Pique-nique au milieu des marmottes. En repensant à ce pique-nique-là, me vient un sourire et mes yeux se mouillent, un peu façon Nicolas Hulot dans une séquence émotion de Ushuaia il n’y a pas si longtemps. Mais comme lui, elle est là, juste à côté, toujours, c’est ça que c’est bon.
On finit la journée en traversant une carrière de marbre pour atterrir à Vernante.
Vernante tout le monde connaît. Mais si, vous connaissez fatalement, car tout le monde un jour vous a dit que votre nez allait s’allonger si vous mentez. On pose notre barda à l’Albergo Nationale, endroit juste magique, avant d’aller déambuler dans les rues pour mater chez les gens.
Voyeur ? Affirmatif. Dérangé ? No comment.
On est forcément voyeur à Vernante, car les habitants peignent sur leurs murs des fresques de Pinocchio et vont jusqu’à le mettre en scène dans leur jardin avec des statues façon Pinicchio de jardin cousin des célèbres nains. Alors oui, on se hisse sur la pointe des pieds pour mater de l’autre côté du grillage et tant pis si mamie est en train d’étendre des slips kangourou et si papy parle à ses salades, ils sont habitués.
Il nous reste, ce matin, la dernière de notre périple et pas des moindres et elle porte un nom qui chante : Marguareis.
Elle est tellement célèbre que l’on paie pour la voir, une star quoi.

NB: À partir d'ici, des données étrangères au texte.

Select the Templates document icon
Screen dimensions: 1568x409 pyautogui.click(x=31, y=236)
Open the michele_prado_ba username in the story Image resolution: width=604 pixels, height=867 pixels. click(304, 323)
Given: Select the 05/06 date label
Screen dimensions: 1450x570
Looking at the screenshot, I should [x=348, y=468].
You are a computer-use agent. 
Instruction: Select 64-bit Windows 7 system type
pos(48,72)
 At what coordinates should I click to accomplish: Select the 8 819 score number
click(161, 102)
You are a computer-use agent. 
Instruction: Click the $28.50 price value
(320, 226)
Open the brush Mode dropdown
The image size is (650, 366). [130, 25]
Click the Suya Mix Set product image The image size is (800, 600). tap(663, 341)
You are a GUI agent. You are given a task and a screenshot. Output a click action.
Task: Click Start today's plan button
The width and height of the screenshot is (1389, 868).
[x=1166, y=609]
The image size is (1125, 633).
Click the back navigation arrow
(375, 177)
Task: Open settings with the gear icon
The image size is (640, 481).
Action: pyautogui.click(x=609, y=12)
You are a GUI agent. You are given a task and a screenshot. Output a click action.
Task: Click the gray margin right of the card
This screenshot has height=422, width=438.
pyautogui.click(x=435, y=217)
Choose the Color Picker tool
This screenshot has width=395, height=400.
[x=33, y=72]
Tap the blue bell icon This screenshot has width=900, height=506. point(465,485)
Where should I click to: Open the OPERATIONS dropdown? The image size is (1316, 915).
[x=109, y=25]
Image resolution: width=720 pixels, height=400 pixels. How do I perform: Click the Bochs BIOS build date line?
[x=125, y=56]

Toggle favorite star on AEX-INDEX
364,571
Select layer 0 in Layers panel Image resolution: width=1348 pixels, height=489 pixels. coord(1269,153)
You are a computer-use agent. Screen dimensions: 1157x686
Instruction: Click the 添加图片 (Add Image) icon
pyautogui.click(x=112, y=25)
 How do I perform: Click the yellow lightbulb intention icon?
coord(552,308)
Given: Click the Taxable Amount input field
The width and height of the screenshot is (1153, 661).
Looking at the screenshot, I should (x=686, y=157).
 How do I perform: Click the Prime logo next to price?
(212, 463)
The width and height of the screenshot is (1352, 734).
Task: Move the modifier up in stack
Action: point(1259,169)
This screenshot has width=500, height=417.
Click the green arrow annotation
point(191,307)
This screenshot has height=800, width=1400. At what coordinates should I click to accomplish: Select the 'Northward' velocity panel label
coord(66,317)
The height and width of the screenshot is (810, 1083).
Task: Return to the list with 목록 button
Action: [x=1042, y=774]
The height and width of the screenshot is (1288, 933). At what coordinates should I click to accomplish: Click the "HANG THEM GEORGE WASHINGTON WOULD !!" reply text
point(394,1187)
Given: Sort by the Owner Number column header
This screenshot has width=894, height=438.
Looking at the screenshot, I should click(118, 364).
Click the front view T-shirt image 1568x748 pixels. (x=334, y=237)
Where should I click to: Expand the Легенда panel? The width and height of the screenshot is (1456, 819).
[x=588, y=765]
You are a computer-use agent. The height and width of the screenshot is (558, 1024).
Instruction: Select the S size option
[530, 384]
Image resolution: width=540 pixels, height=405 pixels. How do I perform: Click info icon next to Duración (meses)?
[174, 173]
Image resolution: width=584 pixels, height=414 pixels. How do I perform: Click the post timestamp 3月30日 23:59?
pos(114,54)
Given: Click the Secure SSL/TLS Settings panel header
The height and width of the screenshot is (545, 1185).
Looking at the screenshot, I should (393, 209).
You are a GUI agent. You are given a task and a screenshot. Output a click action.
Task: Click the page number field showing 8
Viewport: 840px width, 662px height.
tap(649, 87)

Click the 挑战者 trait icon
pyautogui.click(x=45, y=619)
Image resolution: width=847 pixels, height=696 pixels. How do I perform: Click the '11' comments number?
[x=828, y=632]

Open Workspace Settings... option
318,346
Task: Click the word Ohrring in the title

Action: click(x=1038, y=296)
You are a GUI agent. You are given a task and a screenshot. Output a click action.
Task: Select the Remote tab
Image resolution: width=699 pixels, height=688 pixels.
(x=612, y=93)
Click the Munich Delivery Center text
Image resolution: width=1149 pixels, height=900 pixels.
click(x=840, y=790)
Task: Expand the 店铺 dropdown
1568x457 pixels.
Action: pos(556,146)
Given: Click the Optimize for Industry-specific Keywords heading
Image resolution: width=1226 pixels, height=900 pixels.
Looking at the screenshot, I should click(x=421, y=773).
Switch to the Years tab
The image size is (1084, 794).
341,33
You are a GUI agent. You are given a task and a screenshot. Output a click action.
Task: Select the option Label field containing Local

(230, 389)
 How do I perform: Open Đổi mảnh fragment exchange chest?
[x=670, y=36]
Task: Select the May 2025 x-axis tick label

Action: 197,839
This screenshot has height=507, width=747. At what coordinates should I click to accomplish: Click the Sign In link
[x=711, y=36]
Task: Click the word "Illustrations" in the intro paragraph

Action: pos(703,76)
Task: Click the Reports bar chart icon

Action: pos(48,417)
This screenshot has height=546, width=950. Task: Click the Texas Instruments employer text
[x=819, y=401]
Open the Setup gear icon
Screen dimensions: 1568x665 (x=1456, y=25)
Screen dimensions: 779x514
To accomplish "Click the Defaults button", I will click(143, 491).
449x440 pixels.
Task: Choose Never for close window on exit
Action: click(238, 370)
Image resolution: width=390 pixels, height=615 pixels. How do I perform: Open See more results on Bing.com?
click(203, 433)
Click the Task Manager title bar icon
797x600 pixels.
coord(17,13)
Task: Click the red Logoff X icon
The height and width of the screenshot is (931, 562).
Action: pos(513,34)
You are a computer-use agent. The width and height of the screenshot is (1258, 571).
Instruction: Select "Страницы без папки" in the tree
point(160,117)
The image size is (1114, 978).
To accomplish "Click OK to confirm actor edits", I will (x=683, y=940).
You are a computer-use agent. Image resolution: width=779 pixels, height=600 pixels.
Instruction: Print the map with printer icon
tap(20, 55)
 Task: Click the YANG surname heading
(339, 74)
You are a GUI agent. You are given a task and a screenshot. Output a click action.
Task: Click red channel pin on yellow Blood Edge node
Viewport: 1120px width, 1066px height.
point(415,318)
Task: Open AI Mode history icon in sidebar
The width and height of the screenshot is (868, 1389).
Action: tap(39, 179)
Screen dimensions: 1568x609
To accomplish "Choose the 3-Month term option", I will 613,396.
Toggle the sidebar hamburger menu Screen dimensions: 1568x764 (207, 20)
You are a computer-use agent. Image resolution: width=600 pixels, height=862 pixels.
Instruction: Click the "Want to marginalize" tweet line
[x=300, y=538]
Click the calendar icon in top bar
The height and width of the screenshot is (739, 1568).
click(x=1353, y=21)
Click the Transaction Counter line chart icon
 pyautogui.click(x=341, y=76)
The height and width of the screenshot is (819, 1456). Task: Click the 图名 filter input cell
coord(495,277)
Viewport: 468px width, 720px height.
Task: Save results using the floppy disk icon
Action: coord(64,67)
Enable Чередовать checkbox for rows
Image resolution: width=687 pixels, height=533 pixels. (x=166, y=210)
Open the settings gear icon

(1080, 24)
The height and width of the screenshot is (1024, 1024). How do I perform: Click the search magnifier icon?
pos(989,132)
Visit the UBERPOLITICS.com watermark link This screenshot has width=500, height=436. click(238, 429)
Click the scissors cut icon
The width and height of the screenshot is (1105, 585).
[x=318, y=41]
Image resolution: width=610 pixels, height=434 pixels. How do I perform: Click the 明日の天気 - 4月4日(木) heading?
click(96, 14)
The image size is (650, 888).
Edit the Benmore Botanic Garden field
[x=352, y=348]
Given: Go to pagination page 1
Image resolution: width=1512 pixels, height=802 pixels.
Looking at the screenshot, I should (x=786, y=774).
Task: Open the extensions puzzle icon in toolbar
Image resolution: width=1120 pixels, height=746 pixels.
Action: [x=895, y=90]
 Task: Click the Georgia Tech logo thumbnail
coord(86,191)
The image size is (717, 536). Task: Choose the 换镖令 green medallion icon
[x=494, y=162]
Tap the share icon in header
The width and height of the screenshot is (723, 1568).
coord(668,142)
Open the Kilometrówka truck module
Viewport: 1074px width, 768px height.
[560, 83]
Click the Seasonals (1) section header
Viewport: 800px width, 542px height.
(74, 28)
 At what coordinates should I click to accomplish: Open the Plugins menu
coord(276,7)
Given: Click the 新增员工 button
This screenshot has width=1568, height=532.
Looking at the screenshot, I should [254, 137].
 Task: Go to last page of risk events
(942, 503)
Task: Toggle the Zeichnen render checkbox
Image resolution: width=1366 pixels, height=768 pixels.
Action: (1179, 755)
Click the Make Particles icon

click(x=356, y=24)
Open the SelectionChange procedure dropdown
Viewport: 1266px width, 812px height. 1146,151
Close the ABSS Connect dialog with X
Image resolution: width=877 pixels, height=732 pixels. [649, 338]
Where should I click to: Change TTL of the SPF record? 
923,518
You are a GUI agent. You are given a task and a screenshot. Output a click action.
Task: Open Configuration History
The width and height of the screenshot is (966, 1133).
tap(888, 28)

On l’attaque côté Italien, à Limone, pour finir à Breil sur Royat au-dessus de Nice, les passages sont comptés, 80 par jour pas plus, le prix à payer pour qu’elle reste ouverte. Une piste, mais de luxe.
Moi qui viens de passer 3 jours sans voir un motard, autrement que sur la route, là, je tombe derrière un groupe de Ritaux en ballade.
Et c’est le bouchon, ils n’avancent pas les bougres, je n’ai pas la prétention de dire que l’on a une moyenne à faire, mais j’ai dit que pour le gouter, je serai attablé chez Fenocchio pour une petite glace.
Derrière ma moitié ferme les yeux, on roule à cheval sur une piste avec le vide à droite et le vide à gauche, je dois avouer que même pour moi qui regarde droit devant j’ai cette sensation bizarre de vertige. Mon séant m’abandonne. Contre cette sensation, une seule solution l’attaque.
Alors, je vais me remonter mon peloton de Ritaux jusqu’au col des Seigneurs. Là, j’applique une technique bien connue de Benjamin, mon copain à moi : Arrête-toi sur le bord, mets la béquille, pisse un coup, sors ta carte et nonchalamment, attends les retardataires en regardant la carte.
Forcément ça énerve, et là, crac, tu repars juste derrière eux, non pas pour les énerver, mais juste pour « leur mettre la pression ».
Normalement c’est une bonne technique pour se tirer la bourre, mais là rien, au col des Seigneurs ils s’arrêtent et me demandent :
« Tou é oune professional ? »
Ben non les gars, aller en selle, on remonte, hop, hop, hop, je vous redouble et comme ça on se tire une bourre !
Mais rien, nienté, ils immortalisent leurs motos au col des Seigneurs sous toutes les coutures. Alors j’admire le paysage, et sérieux je ne m’en lasse pas.
Je décide d’un commun accord avec moi-même de rejoindre Breil sur Roya par une variante… La note sur la case du roadbook dit : plus jolie, mais elle ne dit en rien qu’elle est constituée de marches.
C’est marrant, j’ai l’impression de faire de la grosse caisse tellement le sabot tape sur les cailloux.
La caisse à out’s dessous, planquée derrière la roue avant, elle, ne rigole pas, elle se tord de douleur, mais ne craque pas, je pense que je vais pouvoir lui mettre une compresse ou 2 de Synthol à l’arrivée.
Je n’ai pas le temps d’attendre, sinon la glace va fondre. On est à midi à Breil sur Roya, et comme dans tout bon film, THE END se profile.
16h00, je suis attablé chez Fenocchio et c’est à ce moment que j’ai compris que la réalité me rattrapait.
Hier encore, je me foutais de l’heure qu’il était à l’épicerie des 2 patronnes, et là, il fallait que je sois à 16h00 chez Fenocchio impératif.
Fenocchio est un artiste, givré, mais un artiste. Si vous allez à Nice, ne ratez pas ça.
La foule compacte du vieux Nice m’oppresse. Je n’aime pas le touriste de masse, ni moi, ni elle d’ailleurs. Je repense doucement à ce métier de rêve à Colle Bercia, et sur ma moto, de retour à la maison, je me dis que plus tard quand on ne sera plus que tous les 2 ce serait bien comme préretraite.